[Start of section]

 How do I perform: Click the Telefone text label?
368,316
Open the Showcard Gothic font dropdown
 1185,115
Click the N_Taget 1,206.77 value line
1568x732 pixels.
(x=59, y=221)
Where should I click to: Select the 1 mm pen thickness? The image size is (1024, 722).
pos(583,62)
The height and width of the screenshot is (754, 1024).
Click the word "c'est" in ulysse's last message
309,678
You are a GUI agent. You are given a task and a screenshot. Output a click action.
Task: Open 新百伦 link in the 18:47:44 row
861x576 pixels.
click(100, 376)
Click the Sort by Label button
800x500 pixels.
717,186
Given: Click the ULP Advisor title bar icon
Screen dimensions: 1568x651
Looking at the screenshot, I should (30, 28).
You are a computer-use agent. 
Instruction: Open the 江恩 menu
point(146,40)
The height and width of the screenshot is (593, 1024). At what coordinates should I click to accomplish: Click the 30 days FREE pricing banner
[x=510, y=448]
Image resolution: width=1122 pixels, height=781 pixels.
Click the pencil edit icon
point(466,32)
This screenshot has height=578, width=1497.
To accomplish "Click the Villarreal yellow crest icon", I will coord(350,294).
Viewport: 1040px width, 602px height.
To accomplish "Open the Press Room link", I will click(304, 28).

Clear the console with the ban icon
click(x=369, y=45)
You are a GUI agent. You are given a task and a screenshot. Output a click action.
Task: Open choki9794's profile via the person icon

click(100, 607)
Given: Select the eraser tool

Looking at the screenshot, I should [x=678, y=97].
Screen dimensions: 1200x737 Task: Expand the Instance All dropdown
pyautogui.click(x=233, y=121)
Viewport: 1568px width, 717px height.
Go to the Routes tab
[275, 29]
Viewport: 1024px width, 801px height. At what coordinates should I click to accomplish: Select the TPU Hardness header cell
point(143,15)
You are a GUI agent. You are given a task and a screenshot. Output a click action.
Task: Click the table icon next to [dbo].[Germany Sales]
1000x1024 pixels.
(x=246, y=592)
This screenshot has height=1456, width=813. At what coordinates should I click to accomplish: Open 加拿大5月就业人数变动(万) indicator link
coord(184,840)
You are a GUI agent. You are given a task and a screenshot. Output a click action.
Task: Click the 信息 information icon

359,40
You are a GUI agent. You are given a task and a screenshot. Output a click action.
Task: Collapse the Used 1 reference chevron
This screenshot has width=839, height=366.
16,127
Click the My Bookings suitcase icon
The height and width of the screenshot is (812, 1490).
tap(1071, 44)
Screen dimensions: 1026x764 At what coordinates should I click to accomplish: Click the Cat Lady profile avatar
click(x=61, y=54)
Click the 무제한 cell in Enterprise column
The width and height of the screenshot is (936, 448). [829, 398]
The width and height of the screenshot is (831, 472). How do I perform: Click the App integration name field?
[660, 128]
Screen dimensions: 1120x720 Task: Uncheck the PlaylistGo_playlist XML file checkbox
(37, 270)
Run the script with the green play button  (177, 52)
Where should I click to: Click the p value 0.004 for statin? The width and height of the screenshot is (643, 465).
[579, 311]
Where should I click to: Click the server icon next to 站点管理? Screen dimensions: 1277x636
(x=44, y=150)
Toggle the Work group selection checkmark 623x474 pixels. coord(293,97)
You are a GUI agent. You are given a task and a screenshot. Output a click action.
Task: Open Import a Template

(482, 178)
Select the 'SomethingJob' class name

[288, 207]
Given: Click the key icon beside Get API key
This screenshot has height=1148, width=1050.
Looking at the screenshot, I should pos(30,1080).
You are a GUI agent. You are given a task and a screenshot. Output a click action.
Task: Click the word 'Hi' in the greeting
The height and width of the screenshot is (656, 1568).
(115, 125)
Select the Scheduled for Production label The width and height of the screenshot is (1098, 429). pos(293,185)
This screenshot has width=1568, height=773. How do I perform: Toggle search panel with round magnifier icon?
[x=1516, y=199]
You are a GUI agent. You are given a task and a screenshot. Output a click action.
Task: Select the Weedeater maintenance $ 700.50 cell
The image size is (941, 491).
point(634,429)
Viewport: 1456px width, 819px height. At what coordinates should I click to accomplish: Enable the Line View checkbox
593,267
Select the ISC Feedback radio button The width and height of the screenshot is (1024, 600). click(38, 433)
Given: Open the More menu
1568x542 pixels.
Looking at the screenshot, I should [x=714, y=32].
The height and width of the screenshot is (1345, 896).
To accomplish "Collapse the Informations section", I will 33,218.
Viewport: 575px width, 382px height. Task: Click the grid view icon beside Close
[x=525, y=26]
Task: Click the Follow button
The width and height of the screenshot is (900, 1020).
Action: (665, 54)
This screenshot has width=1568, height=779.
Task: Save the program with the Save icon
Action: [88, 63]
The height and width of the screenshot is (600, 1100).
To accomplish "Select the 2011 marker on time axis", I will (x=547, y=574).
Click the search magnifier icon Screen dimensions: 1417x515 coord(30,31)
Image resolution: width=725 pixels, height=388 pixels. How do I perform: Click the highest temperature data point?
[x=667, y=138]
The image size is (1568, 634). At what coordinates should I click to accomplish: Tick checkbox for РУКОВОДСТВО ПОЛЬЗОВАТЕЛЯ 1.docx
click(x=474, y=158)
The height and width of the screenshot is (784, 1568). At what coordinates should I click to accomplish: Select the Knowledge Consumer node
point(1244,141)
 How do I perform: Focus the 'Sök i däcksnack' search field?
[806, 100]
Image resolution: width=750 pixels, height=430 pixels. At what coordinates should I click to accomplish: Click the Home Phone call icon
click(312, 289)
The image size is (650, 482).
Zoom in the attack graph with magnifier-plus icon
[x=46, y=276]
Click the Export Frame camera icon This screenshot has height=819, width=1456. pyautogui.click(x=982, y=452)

[End of section]

- [WHAT THIS TASK INVOLVES] Every record must appear in the answer exactly as it does above.

- [RESPONSE BOX]
 How do I perform: Click the Telefone text label?
368,316
Open the Showcard Gothic font dropdown
 1185,115
Click the N_Taget 1,206.77 value line
1568x732 pixels.
(x=59, y=221)
Where should I click to: Select the 1 mm pen thickness? The image size is (1024, 722).
pos(583,62)
The height and width of the screenshot is (754, 1024).
Click the word "c'est" in ulysse's last message
309,678
You are a GUI agent. You are given a task and a screenshot. Output a click action.
Task: Open 新百伦 link in the 18:47:44 row
861x576 pixels.
click(100, 376)
Click the Sort by Label button
800x500 pixels.
717,186
Given: Click the ULP Advisor title bar icon
Screen dimensions: 1568x651
Looking at the screenshot, I should (30, 28).
You are a computer-use agent. 
Instruction: Open the 江恩 menu
point(146,40)
The height and width of the screenshot is (593, 1024). At what coordinates should I click to accomplish: Click the 30 days FREE pricing banner
[x=510, y=448]
Image resolution: width=1122 pixels, height=781 pixels.
Click the pencil edit icon
point(466,32)
This screenshot has height=578, width=1497.
To accomplish "Click the Villarreal yellow crest icon", I will coord(350,294).
Viewport: 1040px width, 602px height.
To accomplish "Open the Press Room link", I will click(304, 28).

Clear the console with the ban icon
click(x=369, y=45)
You are a GUI agent. You are given a task and a screenshot. Output a click action.
Task: Open choki9794's profile via the person icon

click(100, 607)
Given: Select the eraser tool

Looking at the screenshot, I should [x=678, y=97].
Screen dimensions: 1200x737 Task: Expand the Instance All dropdown
pyautogui.click(x=233, y=121)
Viewport: 1568px width, 717px height.
Go to the Routes tab
[275, 29]
Viewport: 1024px width, 801px height. At what coordinates should I click to accomplish: Select the TPU Hardness header cell
point(143,15)
You are a GUI agent. You are given a task and a screenshot. Output a click action.
Task: Click the table icon next to [dbo].[Germany Sales]
1000x1024 pixels.
(x=246, y=592)
This screenshot has height=1456, width=813. At what coordinates should I click to accomplish: Open 加拿大5月就业人数变动(万) indicator link
coord(184,840)
You are a GUI agent. You are given a task and a screenshot. Output a click action.
Task: Click the 信息 information icon

359,40
You are a GUI agent. You are given a task and a screenshot. Output a click action.
Task: Collapse the Used 1 reference chevron
This screenshot has width=839, height=366.
16,127
Click the My Bookings suitcase icon
The height and width of the screenshot is (812, 1490).
tap(1071, 44)
Screen dimensions: 1026x764 At what coordinates should I click to accomplish: Click the Cat Lady profile avatar
click(x=61, y=54)
Click the 무제한 cell in Enterprise column
The width and height of the screenshot is (936, 448). [829, 398]
The width and height of the screenshot is (831, 472). How do I perform: Click the App integration name field?
[660, 128]
Screen dimensions: 1120x720 Task: Uncheck the PlaylistGo_playlist XML file checkbox
(37, 270)
Run the script with the green play button  (177, 52)
Where should I click to: Click the p value 0.004 for statin? The width and height of the screenshot is (643, 465).
[579, 311]
Where should I click to: Click the server icon next to 站点管理? Screen dimensions: 1277x636
(x=44, y=150)
Toggle the Work group selection checkmark 623x474 pixels. coord(293,97)
You are a GUI agent. You are given a task and a screenshot. Output a click action.
Task: Open Import a Template

(482, 178)
Select the 'SomethingJob' class name

[288, 207]
Given: Click the key icon beside Get API key
This screenshot has height=1148, width=1050.
Looking at the screenshot, I should pos(30,1080).
You are a GUI agent. You are given a task and a screenshot. Output a click action.
Task: Click the word 'Hi' in the greeting
The height and width of the screenshot is (656, 1568).
(115, 125)
Select the Scheduled for Production label The width and height of the screenshot is (1098, 429). pos(293,185)
This screenshot has width=1568, height=773. How do I perform: Toggle search panel with round magnifier icon?
[x=1516, y=199]
You are a GUI agent. You are given a task and a screenshot. Output a click action.
Task: Select the Weedeater maintenance $ 700.50 cell
The image size is (941, 491).
point(634,429)
Viewport: 1456px width, 819px height. At what coordinates should I click to accomplish: Enable the Line View checkbox
593,267
Select the ISC Feedback radio button The width and height of the screenshot is (1024, 600). click(38, 433)
Given: Open the More menu
1568x542 pixels.
Looking at the screenshot, I should [x=714, y=32].
The height and width of the screenshot is (1345, 896).
To accomplish "Collapse the Informations section", I will 33,218.
Viewport: 575px width, 382px height. Task: Click the grid view icon beside Close
[x=525, y=26]
Task: Click the Follow button
The width and height of the screenshot is (900, 1020).
Action: (665, 54)
This screenshot has width=1568, height=779.
Task: Save the program with the Save icon
Action: [88, 63]
The height and width of the screenshot is (600, 1100).
To accomplish "Select the 2011 marker on time axis", I will (x=547, y=574).
Click the search magnifier icon Screen dimensions: 1417x515 coord(30,31)
Image resolution: width=725 pixels, height=388 pixels. How do I perform: Click the highest temperature data point?
[x=667, y=138]
The image size is (1568, 634). At what coordinates should I click to accomplish: Tick checkbox for РУКОВОДСТВО ПОЛЬЗОВАТЕЛЯ 1.docx
click(x=474, y=158)
The height and width of the screenshot is (784, 1568). At what coordinates should I click to accomplish: Select the Knowledge Consumer node
point(1244,141)
 How do I perform: Focus the 'Sök i däcksnack' search field?
[806, 100]
Image resolution: width=750 pixels, height=430 pixels. At what coordinates should I click to accomplish: Click the Home Phone call icon
click(312, 289)
The image size is (650, 482).
Zoom in the attack graph with magnifier-plus icon
[x=46, y=276]
Click the Export Frame camera icon This screenshot has height=819, width=1456. pyautogui.click(x=982, y=452)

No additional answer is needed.